Nossa vocação é amar e servir

Nossa vocação é amar e servir
Como
Igreja sinodal, somos convocados a lançar redes em águas mais profundas (Lc 5,
1-11), a fim de que nosso Batismo seja fonte de tantas vocações indispensáveis
dentro e fora dela, para que o mundo seja mais fraterno, solidário e sinal do
Reino Definitivo, anunciado e inaugurado por Jesus de Nazaré.
Nossa
vocação precisa ser revitalizada na inesgotável fonte de amor revelada a nós
nas pessoas da Santíssima Trindade.

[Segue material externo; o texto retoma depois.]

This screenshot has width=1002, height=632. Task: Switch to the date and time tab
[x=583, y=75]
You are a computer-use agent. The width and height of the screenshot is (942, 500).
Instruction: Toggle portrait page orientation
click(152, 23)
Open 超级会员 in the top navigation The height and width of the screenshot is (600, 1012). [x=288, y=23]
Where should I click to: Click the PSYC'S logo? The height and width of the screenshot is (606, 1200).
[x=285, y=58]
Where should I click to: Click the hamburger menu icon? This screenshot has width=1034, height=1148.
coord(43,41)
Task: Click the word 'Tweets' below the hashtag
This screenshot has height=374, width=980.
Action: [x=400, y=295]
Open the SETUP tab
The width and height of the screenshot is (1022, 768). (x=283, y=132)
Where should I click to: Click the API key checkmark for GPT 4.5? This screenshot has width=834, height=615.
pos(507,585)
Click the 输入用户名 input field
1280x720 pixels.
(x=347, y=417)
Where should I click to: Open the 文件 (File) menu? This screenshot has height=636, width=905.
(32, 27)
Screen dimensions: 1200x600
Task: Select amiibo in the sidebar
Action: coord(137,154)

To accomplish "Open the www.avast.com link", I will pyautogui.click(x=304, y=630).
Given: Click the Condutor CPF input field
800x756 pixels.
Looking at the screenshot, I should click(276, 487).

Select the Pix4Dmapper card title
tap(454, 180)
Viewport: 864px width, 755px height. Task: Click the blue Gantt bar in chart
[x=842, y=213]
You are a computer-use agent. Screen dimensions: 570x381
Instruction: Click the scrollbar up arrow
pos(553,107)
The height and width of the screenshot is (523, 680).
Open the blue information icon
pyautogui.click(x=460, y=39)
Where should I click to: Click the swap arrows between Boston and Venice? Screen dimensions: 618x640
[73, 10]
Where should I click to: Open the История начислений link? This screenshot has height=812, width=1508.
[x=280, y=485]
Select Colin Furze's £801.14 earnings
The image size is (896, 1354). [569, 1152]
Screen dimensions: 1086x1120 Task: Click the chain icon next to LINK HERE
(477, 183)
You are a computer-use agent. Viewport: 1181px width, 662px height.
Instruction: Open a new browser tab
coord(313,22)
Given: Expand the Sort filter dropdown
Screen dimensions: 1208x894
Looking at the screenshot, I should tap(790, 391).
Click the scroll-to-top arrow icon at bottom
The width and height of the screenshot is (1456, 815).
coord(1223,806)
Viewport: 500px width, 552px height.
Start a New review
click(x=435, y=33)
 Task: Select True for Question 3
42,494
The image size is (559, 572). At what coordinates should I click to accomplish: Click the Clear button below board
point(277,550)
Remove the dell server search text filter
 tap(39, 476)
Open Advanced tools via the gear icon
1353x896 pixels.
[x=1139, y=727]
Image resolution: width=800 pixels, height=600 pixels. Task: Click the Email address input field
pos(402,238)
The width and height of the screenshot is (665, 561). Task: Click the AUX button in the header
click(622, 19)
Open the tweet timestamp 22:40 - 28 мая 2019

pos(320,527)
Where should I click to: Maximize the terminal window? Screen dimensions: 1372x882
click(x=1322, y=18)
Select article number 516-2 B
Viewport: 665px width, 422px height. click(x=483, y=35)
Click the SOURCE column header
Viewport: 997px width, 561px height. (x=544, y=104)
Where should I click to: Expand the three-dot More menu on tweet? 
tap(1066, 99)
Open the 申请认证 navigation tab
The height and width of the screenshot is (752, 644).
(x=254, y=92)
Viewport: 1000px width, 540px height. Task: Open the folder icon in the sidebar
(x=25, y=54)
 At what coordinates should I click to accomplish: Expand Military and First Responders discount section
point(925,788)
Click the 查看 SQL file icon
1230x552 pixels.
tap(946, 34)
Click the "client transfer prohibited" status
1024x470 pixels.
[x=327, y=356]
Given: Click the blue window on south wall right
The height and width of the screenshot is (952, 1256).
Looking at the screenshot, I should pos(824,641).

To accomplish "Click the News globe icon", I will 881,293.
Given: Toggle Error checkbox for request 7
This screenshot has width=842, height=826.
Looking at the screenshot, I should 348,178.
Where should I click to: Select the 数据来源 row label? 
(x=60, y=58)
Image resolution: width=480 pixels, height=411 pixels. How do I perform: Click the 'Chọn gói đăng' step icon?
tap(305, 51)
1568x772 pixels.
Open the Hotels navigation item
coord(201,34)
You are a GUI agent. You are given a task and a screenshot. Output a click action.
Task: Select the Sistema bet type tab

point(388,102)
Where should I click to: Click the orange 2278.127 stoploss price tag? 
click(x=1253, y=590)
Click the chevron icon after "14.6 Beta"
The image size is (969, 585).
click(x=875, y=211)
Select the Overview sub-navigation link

Quanto mais mergulharmos no Mistério do
Amor Trinitário, muito mais viveremos nossa vocação que consiste, antes de
tudo, em amar e servir, em alegre doação da própria vida.
Só
quem ama, porque foi amado primeiro, (cf. 1 Jo 4,10), pode ser capaz de uma
plena oblatividade (atitude de serviço).
O próprio Jesus nos ama, a ponto de dar a vida por nós, porque fez a
extraordinária experiência de ser o Filho amado do Pai (Lc 3,22).
Somos
vocacionados (as) para o amor, portanto eternos aprendizes do Mandamento do
Amor que Deus nos deu, tanto em relação a Ele, como em relação ao nosso
próximo.
Amor
desinteressado; testemunhado na gratuidade; assumido na alegria pascal que não
se acaba, passando pela Cruz, se necessário, como nos falou Jesus.
Retomo
as palavras do Papa São Paulo VI na Evangelii Nuntiandi (1975): “O homem
contemporâneo escuta com melhor boa vontade as testemunhas do que os mestres,
dizíamos ainda recentemente a um grupo de leigos, ou então se escuta os
mestres, é porque eles são testemunhas”.
Deste modo, não podemos perder nenhum momento de nossa vida;
nenhuma oportunidade para concretizar nossa vocação, com gestos sinceros,
alegres e profundos de amor em relação a Deus e ao próximo, consequentemente,
em relação a nós mesmos e ao mundo em que vivemos.